Excerpted passage:
___
See you all in 10 days!

Thanks,
Jim


----------



## bean's my hero (Oct 3, 2001)

Bud are you bringing a gang of BRP's. Come on out! We will run them if you guys want to. Mod and Stock let me know!!!!!!!!


----------



## bean's my hero (Oct 3, 2001)

OK Guys, 

We're approaching one week away from the start to The Grand Finale, who's coming out to lay it down? Will Mr. Lay it Down himself be there. I've heard rumors that he might! I hear Columbus is sending there finest to try and redeem thereselfs, Cincinatti? will the bearded wonder make an apperance? Who else is coming to this spectical? Anyone coming from MI, WI, IN, IL, PA, NY, OH? Everyone wants to know! 

Jim


----------



## 1fastguy1 (Apr 30, 2002)

Yeah sukka,
I plan to come up this weekend to show you all sukkas where you need to be at.
HAHAHAHAHAHHAHAHAHAHAHHAHAAHHA
see ya sunday
Mo


----------



## bean's my hero (Oct 3, 2001)

bringing anyone else up with you?


Jim


----------



## 1fastguy1 (Apr 30, 2002)

I think Curt May is coming with me but not for sure, a few say they're coming but you know. 
Mo


----------



## Medved (Sep 19, 2002)

*Batterys*

Good call Jimmy! Thanks! This should be a great time.

dan medved


----------



## rayhuang (Sep 26, 2001)

Well- I bet Indiana, Kansas City, Michigan and a few towns in Wisconsin are covered for sure. Lets see what comes out and PA, Jersey, etc...


----------



## Greg Anthony (Sep 10, 2002)

:dude:


----------



## McSmooth (Apr 8, 2004)

bean's my hero said:


> ? Anyone coming from MI, WI, IN, IL, PA, NY, OH? Everyone wants to know!
> 
> Jim


There will be a few of us coming from PA.


----------



## bean's my hero (Oct 3, 2001)

Awesome!!!!!!!!!!!


----------



## rayhuang (Sep 26, 2001)

$H!7-cannot make Friday, Saturday OR Sunday now. OH well-love when life gets in the way of having fun!!


----------



## Goetz Chris D. (Jul 25, 2004)

rayhuang said:


> $H!7-cannot make Friday, Saturday OR Sunday now. OH well-love when life gets in the way of having fun!!


We aren't running any rubber tire classes anyway! :tongue:


----------



## BudBartos (Jan 1, 1970)

I won't be able to make it  
Jimmy I will let the BRP guys know.
___
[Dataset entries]
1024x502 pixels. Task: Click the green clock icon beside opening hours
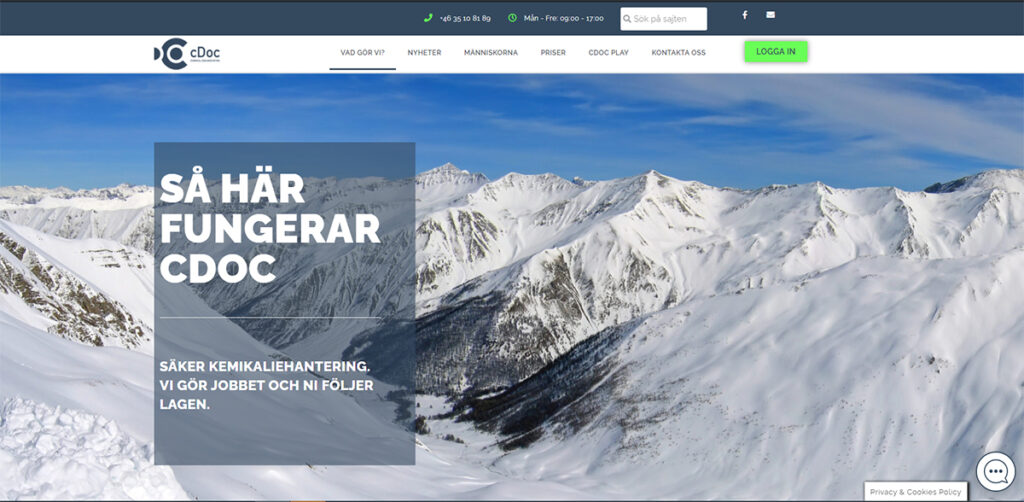[512, 18]
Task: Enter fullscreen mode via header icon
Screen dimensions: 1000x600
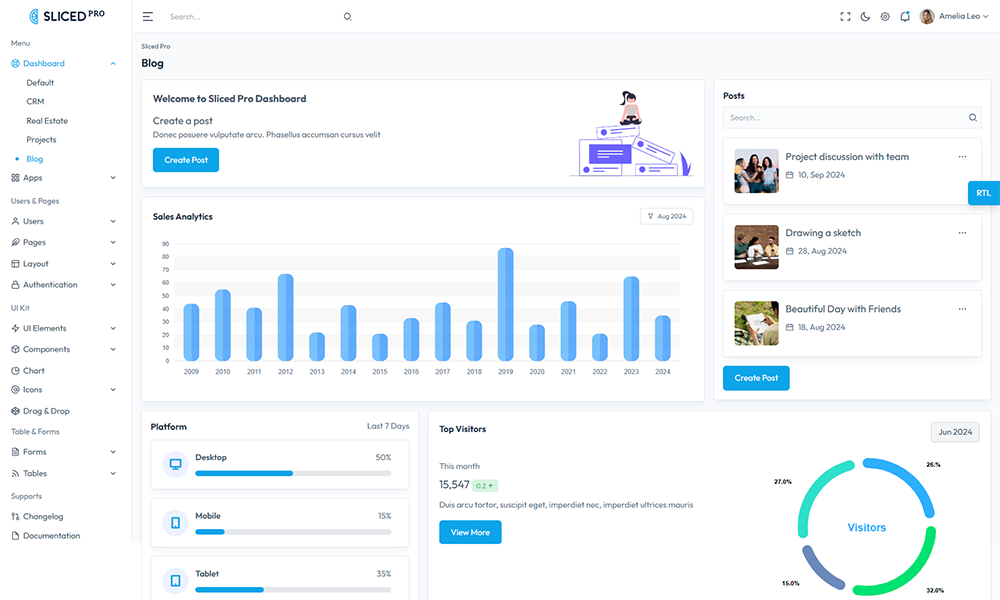Action: click(845, 17)
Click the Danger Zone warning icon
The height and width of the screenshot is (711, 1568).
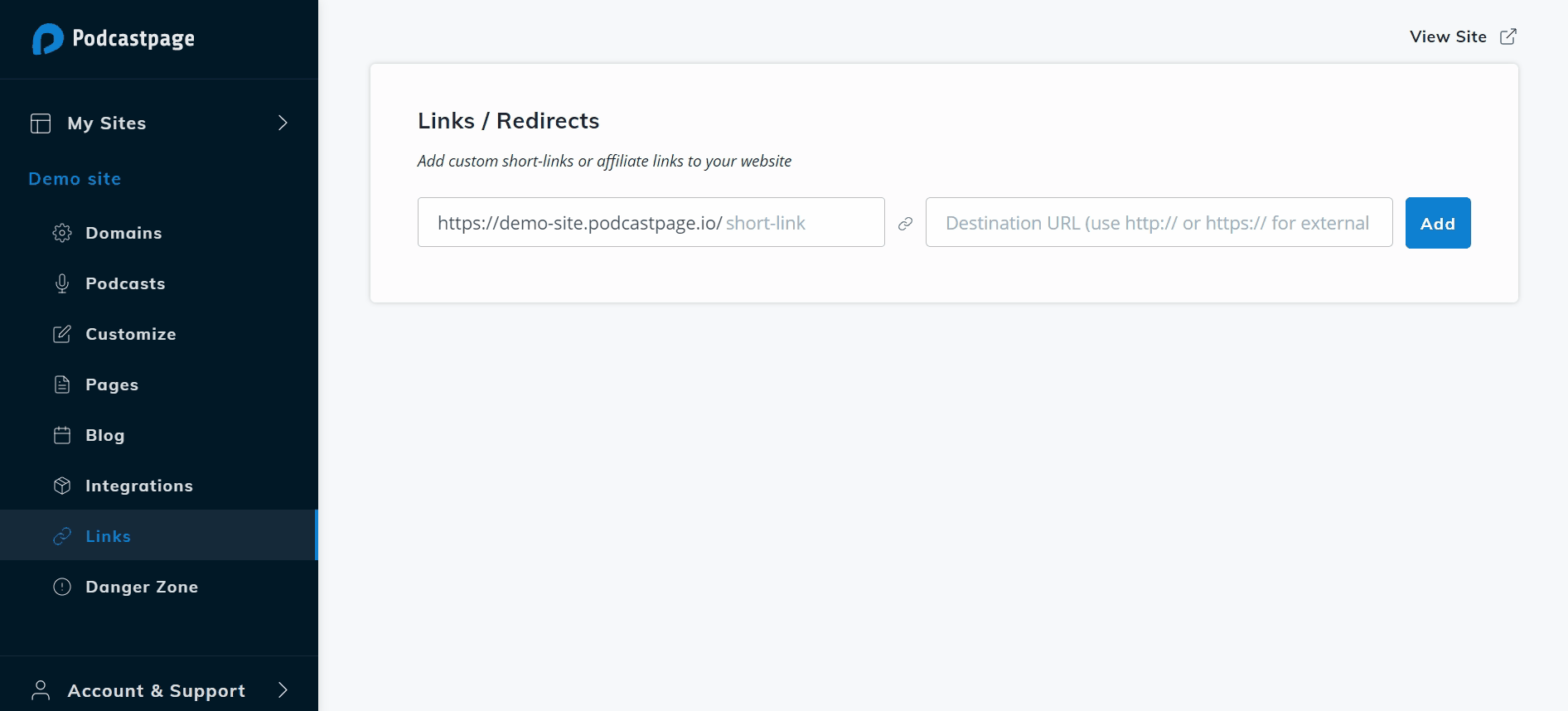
___
Tasks to perform:
A. In the forum thread, what event does Jim say is about one week away from starting?
B. Please write out the part of the forum thread that begins at the words "See you all" and stops after "let me know!!!!!!!!".
C. Extend the forum thread about the Grand Finale race with a few more posts, starting after its last post.

Results:
A. The Grand Finale.

B.
See you all in 10 days!

Thanks,
Jim


----------



## bean's my hero (Oct 3, 2001)

Bud are you bringing a gang of BRP's. Come on out! We will run them if you guys want to. Mod and Stock let me know!!!!!!!!

C.
----------



## jonorr (Mar 24, 2005)

Roll call for mod guys expected?


----------



## bean's my hero (Oct 3, 2001)

*No Practice This Thursday!!!!!!!!!*

Hey Guys,

I just wanted to let everyone know that there will be NO PRACTICE this Thursday. We will be redoing the track for THE GRAND FINALE. If you have some free time on Thursday night and want to come out and help prep the facility for THE GRAND FINALE please, feel free to stop out for a few hours. We have plenty that needs to be done. 

Anothere great day of racing at the Gate, thanks to MO Denton for comming out from Columbus. It was fun. 

So who's coming to the Finale?

Thanks,
Jim


----------



## Stickman (Feb 2, 2005)

Are spots still available for the race?


----------



## bean's my hero (Oct 3, 2001)

It *IS NOT* a pre-registration race. Come on out and sign up when you arrive. 

Thanks,
Jim


----------



## Greg Anthony (Sep 10, 2002)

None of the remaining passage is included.